Transcribe the stretch of entries below from the line with "Сайт производителя (717, 246)" through the line with "Login (667, 32)", exactly and with both ends included; leave out all other lines.

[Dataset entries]
==*==

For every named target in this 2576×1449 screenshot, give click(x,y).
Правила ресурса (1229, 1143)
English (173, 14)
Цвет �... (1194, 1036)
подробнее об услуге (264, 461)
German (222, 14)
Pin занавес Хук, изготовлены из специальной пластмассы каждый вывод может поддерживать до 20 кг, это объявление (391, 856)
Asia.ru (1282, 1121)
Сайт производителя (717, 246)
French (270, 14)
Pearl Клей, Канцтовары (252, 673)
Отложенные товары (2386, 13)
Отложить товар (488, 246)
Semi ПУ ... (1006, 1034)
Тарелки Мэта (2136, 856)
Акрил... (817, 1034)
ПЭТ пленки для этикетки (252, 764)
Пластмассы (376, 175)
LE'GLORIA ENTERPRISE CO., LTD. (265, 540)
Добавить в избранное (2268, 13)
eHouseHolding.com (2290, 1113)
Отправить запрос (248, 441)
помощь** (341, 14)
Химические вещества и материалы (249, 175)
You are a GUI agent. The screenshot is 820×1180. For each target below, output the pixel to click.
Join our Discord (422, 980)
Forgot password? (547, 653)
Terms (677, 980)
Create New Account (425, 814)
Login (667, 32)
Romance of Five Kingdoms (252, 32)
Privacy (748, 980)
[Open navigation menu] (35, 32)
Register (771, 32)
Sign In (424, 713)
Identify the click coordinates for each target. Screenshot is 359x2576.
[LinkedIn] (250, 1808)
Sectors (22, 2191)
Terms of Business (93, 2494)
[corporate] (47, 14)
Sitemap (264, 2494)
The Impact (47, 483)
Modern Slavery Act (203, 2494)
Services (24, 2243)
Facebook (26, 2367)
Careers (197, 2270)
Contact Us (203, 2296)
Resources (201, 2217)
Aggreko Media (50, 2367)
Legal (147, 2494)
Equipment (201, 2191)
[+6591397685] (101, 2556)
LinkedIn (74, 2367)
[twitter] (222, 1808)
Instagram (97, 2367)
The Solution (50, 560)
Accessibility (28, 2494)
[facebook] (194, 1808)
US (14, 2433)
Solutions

==*==

### Reply to the task
Сайт производителя (717, 246)
French (270, 14)
Pearl Клей, Канцтовары (252, 673)
Отложенные товары (2386, 13)
Отложить товар (488, 246)
Semi ПУ ... (1006, 1034)
Тарелки Мэта (2136, 856)
Акрил... (817, 1034)
ПЭТ пленки для этикетки (252, 764)
Пластмассы (376, 175)
LE'GLORIA ENTERPRISE CO., LTD. (265, 540)
Добавить в избранное (2268, 13)
eHouseHolding.com (2290, 1113)
Отправить запрос (248, 441)
помощь** (341, 14)
Химические вещества и материалы (249, 175)
You are a GUI agent. The screenshot is 820×1180. For each target below, output the pixel to click.
Join our Discord (422, 980)
Forgot password? (547, 653)
Terms (677, 980)
Create New Account (425, 814)
Login (667, 32)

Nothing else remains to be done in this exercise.